** start Extracted information **

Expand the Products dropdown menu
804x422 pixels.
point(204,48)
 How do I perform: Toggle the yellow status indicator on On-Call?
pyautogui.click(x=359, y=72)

** end Extracted information **

§ **What needs to be done**
Swap "yellow" for "amber" throughout the rows above and reproduce all the rows with nothing else changed.

§ **Exercise output**
Expand the Products dropdown menu
804x422 pixels.
point(204,48)
 How do I perform: Toggle the amber status indicator on On-Call?
pyautogui.click(x=359, y=72)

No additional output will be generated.